Welcome to Geeks to Go - Register now for FREE

Geeks To Go is a helpful hub, where thousands of volunteer geeks quickly serve friendly answers and support. Check out the forums and get free advice from the experts. Register now to gain access to all of our features, it's FREE and only takes one minute. Once registered and logged in, you will be able to create topics, post replies to existing threads, give reputation to your fellow members, get your own private messenger, post status updates, manage your profile and so much more.

Create Account How it Works
Photo

computer crashes and games crash to desktop


  • Please log in to reply

#61
gerryf

gerryf

    Retired Staff

  • Retired Staff
  • 11,365 posts
yes, that is an old power supply for a pre-pentium60 style motherboard

It's probably 80 watts or something...and would not work even if it had the right connection

Please note you are now slightly overvolting your motherboard/cpu...make very certain you have good cooling...you might even try reducing the voltage to 7 or 5 percent
  • 0

Advertisements


#62
jasonhnf

jasonhnf

    Member

  • Topic Starter
  • Member
  • PipPip
  • 35 posts
Okay so i played the game that usually crashes on me for a bit and it never crashed once! and i installed sims 2 okay no problem and played it for about an hours and it was running just fine too... no crashing to the desktop! normally sims 2 would crash 5 to 15mins into the game... and also the dvd player program that came with my drive would always crash after 5mins of playing... i was able to watch a dvd for over an hour without it crashing! i think this might of solved the problem... i'm going to change it down to 7 percent to back off a bit and check on the temps every now and then for the next few weeks to see if its getting too hot in there... thank you so much again for your help and hopefully i won't have to come back into this thread with another reporting of an error... you guys rock so much for helping me out... its not even your job and i'm not paying you guys yet you did it for me as a favor.. that really means a lot! :tazz: thanks!
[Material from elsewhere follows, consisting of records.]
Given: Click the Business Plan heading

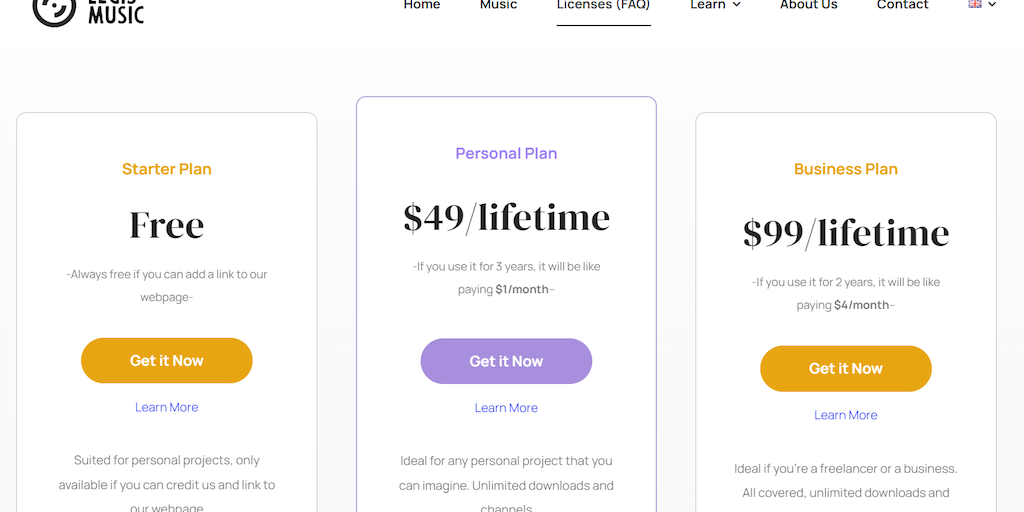Looking at the screenshot, I should (x=845, y=169).
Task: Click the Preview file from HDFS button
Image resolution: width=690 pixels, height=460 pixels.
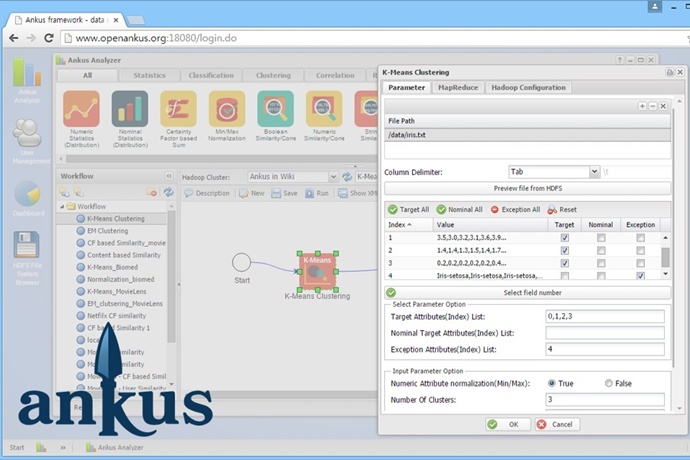Action: click(526, 188)
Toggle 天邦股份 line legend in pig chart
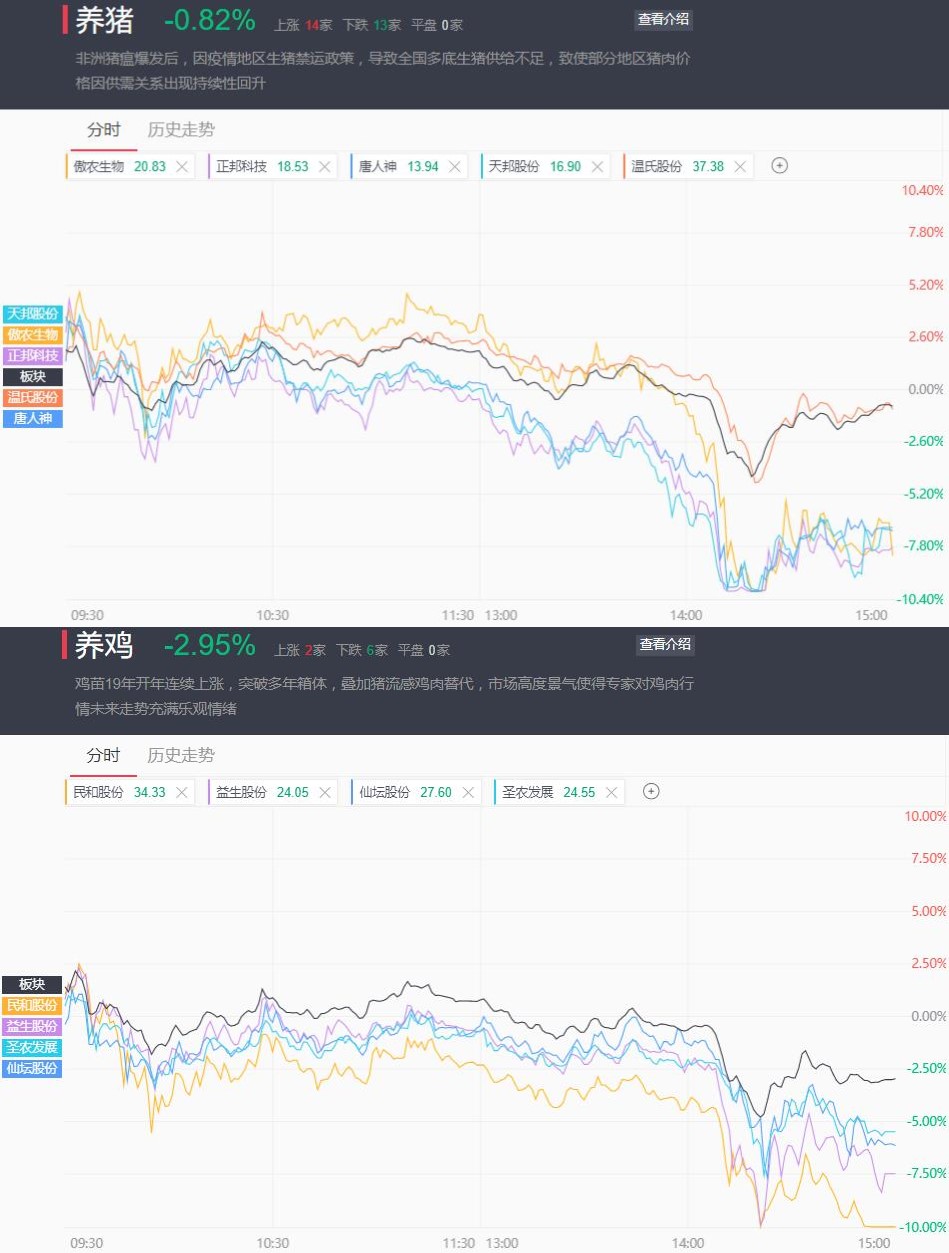 [x=33, y=314]
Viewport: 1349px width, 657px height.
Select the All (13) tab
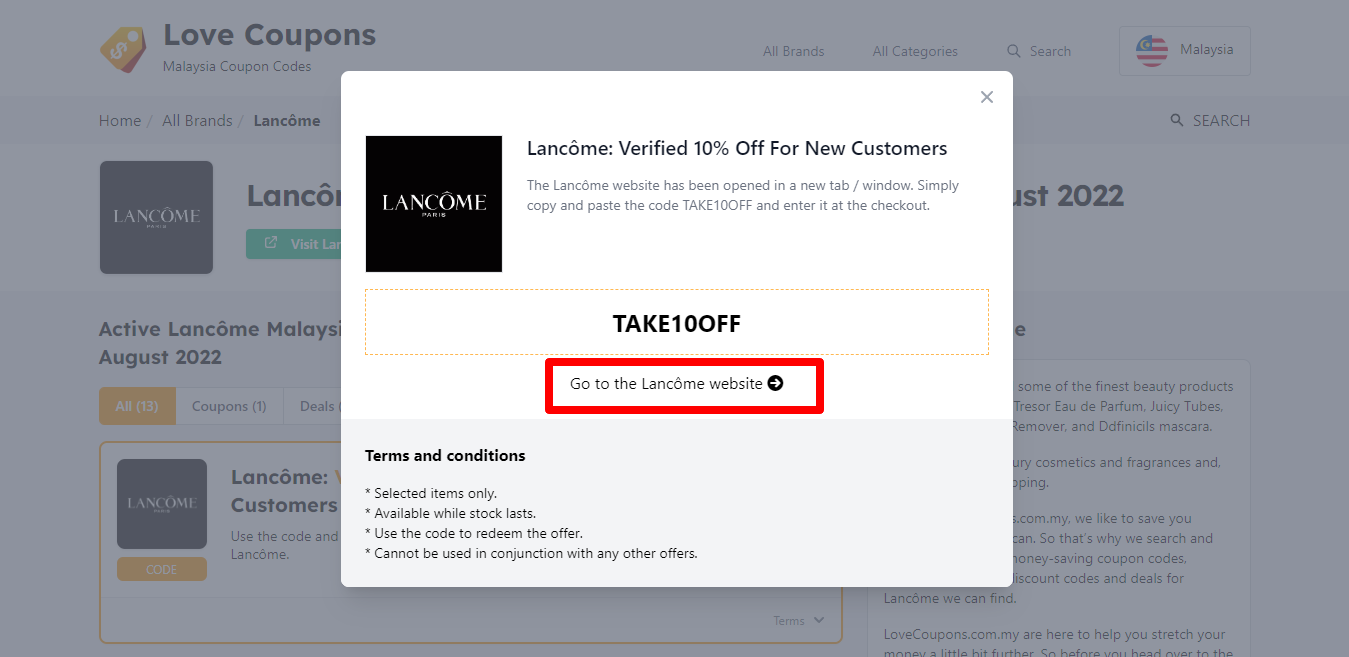click(x=137, y=406)
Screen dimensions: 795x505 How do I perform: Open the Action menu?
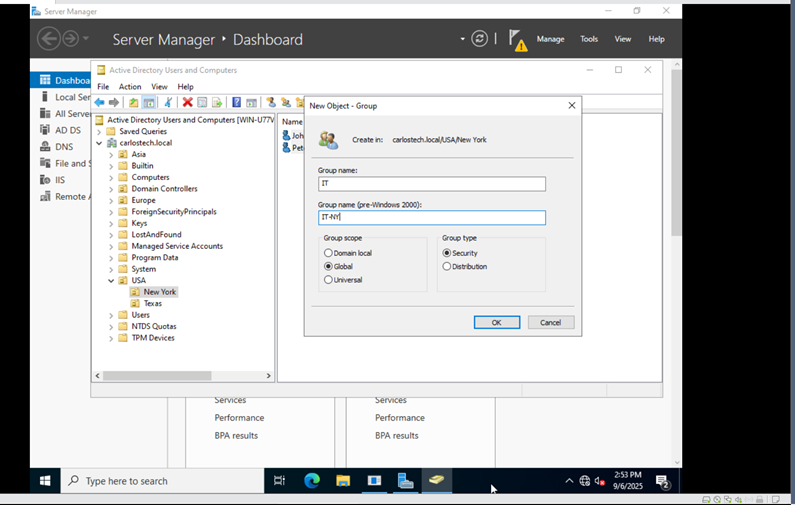[130, 87]
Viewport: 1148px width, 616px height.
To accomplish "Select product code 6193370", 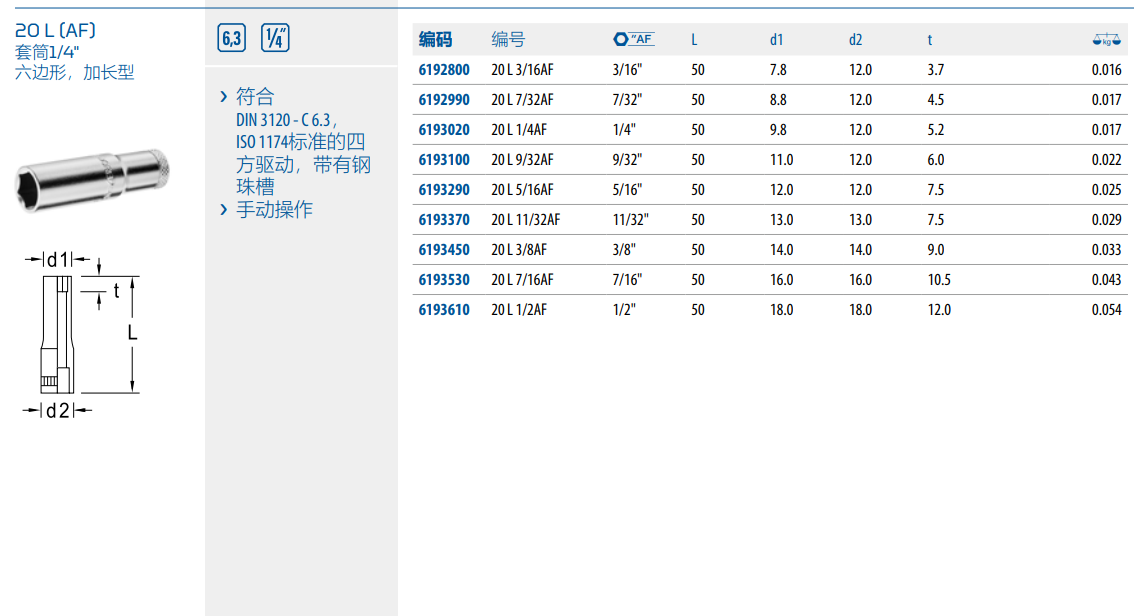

Edited by jasonhnf, 24 February 2006 - 04:30 PM.

  • 0

#63
gerryf

gerryf

    Retired Staff

  • Retired Staff
  • 11,365 posts
Great news!

Just a note, Skeptic's point remains valid...your issue may still be the power supply cannot supply a sustained level of power...we cheated by boosting the the vcore a tad

If things work for a while and then start erroring again, I'd seriously consider a new power supply since this one may be degrading
  • 0

#64
jasonhnf

jasonhnf

    Member

  • Topic Starter
  • Member
  • PipPip
  • 35 posts
yeah i think i'm ganna save up a bit and get a new one... cause clearly it must of been a power supply issue becuase of what was tweaked... thanks again :tazz:
  • 0

#65
gerryf

gerryf

    Retired Staff

  • Retired Staff
  • 11,365 posts
It may be the power supply, but it could also be a slightly wonky capacitor

it is interesting to me that another person with this exact motherboard I found in a usenet posting was having a similar issue in which a similar solution addressed it.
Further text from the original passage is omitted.